Why, you ask? Well all in celebration of the DVD release of Mick Jagger and Martin Scorsese’s HBO series, Vinyl.

Though the series is set in New York, the tour guide tells us, the scene in London was much the same in the 60s and 70s. Musicians lived in the basements of the rich, drinking, jamming, and being, shall we say, recreational? That and everybody wanted to be friends with Eric Clapton. Let’s be fair, I still want to be friends with Eric Clapton.

Despite the crappy weather, we were whisked around Chelsea (the original music scene, apparently) and up King’s Road, whilst being shown all the secret haunts of the likes of The Rolling Stones and The Beatles (many of which I have stored in my memory banks ready to show off when out and about in the City).

Immersing ourselves into Soho next, we saw the land of the new creatives, as well as stopping for a drink in the tiny basement of the Toucan, where Hendrix himself played way back when.

It’s easy to forget the rich rock history of places like London and New York when you’re surrounded by Starbucks and Wetherspoons, but it’s not hard to peel back a layer and enjoy the slightly hidden venues, clubs, apartments and studios where such huge artists rose to fame.

Rumour has it that if you bribe a certain shop owner on Denmark Street, he’ll show you the adjoining recording studio where many stars have left their mark in crude doodle form on the walls…

Fun fact, too – the piano Freddie Mercury played on Bohemian Rhapsody was the same piano Paul McCartney played on Let it Be. I wonder how much that Steinway would be worth today…(I don’t know that it was a Steinway for sure but…don’t you think?)

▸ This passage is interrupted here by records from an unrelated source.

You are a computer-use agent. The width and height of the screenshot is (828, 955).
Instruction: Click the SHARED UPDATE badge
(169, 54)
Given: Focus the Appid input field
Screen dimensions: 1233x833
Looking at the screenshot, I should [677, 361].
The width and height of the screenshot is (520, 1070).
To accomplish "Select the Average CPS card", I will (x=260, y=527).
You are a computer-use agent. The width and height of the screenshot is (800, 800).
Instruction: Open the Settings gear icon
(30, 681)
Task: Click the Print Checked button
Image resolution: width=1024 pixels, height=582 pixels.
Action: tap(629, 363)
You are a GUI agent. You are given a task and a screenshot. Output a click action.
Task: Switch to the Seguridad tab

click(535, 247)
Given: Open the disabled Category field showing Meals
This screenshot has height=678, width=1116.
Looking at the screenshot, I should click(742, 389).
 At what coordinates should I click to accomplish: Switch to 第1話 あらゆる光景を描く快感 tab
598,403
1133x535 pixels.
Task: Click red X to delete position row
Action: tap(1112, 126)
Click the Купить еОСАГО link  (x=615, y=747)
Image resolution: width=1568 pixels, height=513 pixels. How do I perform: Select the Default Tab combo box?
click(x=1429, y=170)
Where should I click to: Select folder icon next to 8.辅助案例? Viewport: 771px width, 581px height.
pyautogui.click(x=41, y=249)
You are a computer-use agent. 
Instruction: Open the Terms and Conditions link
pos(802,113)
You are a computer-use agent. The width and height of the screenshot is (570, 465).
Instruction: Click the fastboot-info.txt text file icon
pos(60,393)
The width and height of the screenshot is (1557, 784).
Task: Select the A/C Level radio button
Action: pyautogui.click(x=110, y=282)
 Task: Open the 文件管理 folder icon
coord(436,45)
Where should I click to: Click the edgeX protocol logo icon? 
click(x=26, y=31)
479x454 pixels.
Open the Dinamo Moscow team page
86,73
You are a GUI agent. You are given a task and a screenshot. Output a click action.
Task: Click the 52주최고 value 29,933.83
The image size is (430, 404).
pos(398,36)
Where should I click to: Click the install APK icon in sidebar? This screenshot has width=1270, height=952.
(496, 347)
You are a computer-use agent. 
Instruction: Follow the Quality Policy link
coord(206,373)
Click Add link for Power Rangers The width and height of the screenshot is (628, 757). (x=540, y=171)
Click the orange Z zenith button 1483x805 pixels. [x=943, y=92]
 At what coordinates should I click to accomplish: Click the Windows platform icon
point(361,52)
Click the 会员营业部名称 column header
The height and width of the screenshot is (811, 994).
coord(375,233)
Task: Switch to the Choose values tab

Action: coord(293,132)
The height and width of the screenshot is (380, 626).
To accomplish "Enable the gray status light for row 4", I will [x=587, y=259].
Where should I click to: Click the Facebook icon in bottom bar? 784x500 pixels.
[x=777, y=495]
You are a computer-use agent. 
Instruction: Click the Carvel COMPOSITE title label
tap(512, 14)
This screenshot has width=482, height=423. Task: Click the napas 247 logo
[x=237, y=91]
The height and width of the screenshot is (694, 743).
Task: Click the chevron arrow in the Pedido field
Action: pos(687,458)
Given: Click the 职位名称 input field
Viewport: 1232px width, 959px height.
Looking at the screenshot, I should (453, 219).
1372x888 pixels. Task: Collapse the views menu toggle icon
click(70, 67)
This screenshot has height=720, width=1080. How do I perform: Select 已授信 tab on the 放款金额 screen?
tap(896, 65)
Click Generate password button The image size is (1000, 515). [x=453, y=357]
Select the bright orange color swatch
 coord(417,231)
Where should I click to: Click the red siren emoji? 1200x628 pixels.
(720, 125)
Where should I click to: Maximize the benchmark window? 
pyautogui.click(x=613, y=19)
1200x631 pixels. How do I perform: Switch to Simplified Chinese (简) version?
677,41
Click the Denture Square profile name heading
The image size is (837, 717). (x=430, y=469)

By the end of the tour it became pretty apparent that at one point or another, a Rolling Stone has lived in every house in London. One of which we saw up close and personal. It had a red door…rumour has it, they wanted to paint it…some other colour. I forget which.

Get gritty and real with the series, and then go find the haunts where the scenes really happened – rock will never be dead. It lives on in infamy in the old back rooms of London flats.